How much cash should investors hold? | Barclays Smart Investor (2024)

  • Principles of investing
  • Reducing unnecessary risk
How much cash should investors hold? | Barclays Smart Investor (1)

4 minute read

We look at some of the reasons why investors might keep a cash holding in their portfolio.

Who's it for? All investors

The value of investments can fall as well as rise and you could get back less than you invest. If you’re not sure about investing, seek professional independent advice.

What you’ll learn:

  • Why it’s important to have a cash buffer
  • Why cash isn’t risk-free
  • How ready-made investments could help.

It’s wise to have some savings set aside for an emergency, and you may also want to keep some cash available to invest in the stock market when you feel the time is right.

Financial advisers often recommend having the equivalent of at least six months’ income in cash to cover any unexpected expenses. This will typically be held in easy access cash savings accounts, so it’s easy to get your hands on quickly but the amount needed will differ depending on your individual circ*mstances.

In addition to these emergency savings, you may decide to hold some savings aside until you’re ready to invest this money.

▶ PROVIDED MATERIAL
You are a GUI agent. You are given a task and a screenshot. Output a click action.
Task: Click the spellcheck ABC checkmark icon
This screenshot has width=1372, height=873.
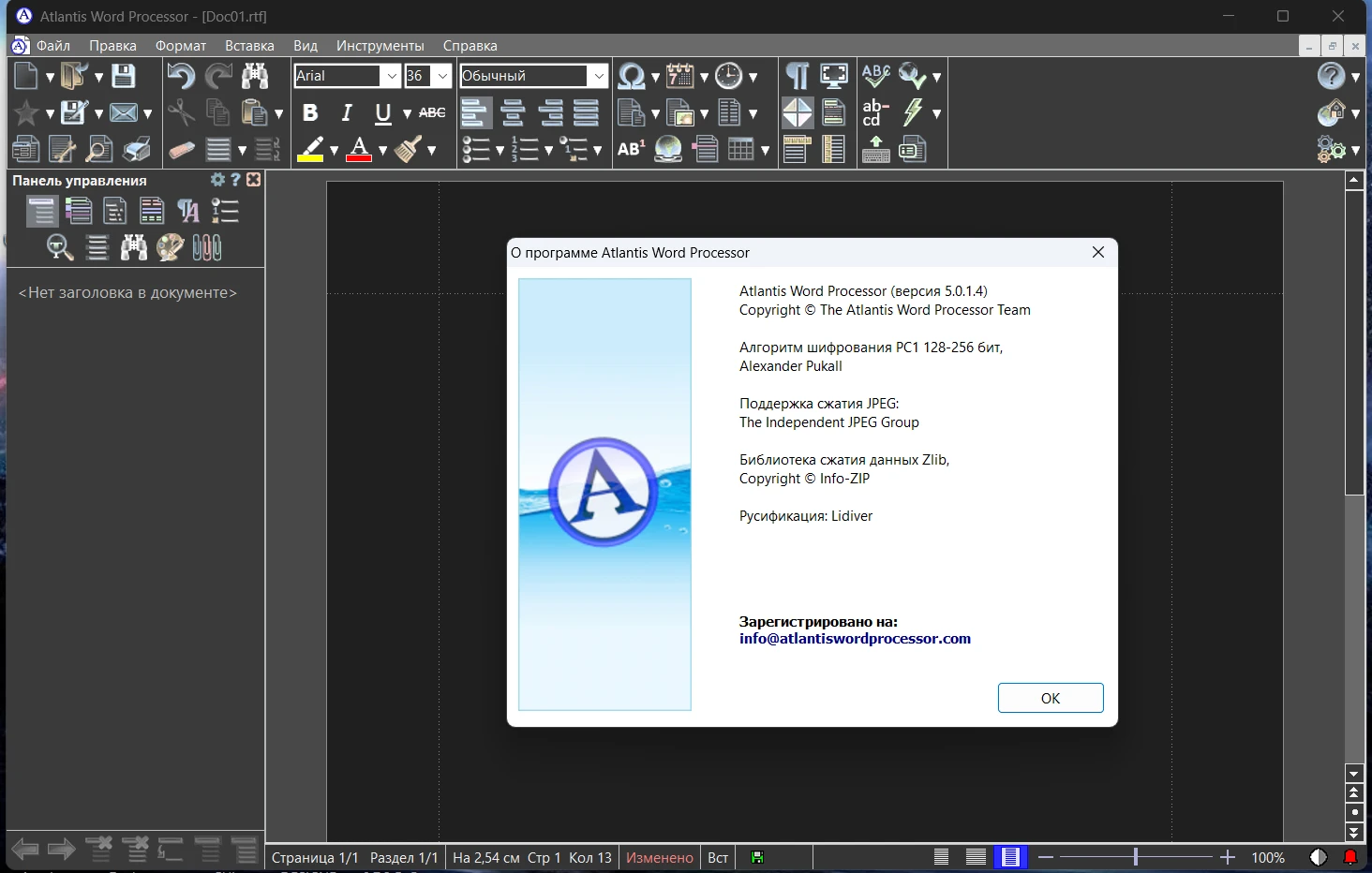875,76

▶ WHAT THIS EXERCISE ASKS
1. Answer the following from the article on how much cash investors should hold:
(a) How long a read does the article state it is?
(b) For whom does the article say it is intended?
(c) How much income do financial advisers often recommend keeping in cash?
2. From the article on how much cash investors should hold, extract everything from "The value of" down to "time is right.".
3. List each point that the article on how much cash investors should hold says the reader will learn.

▶ SOLUTIONS TO EACH TASK
1.
(a) A 4 minute read.
(b) All investors.
(c) The equivalent of at least six months' income.

2.
The value of investments can fall as well as rise and you could get back less than you invest. If you’re not sure about investing, seek professional independent advice.

What you’ll learn:

  • Why it’s important to have a cash buffer
  • Why cash isn’t risk-free
  • How ready-made investments could help.

It’s wise to have some savings set aside for an emergency, and you may also want to keep some cash available to invest in the stock market when you feel the time is right.

3.
- Why it's important to have a cash buffer
- Why cash isn't risk-free
- How ready-made investments could help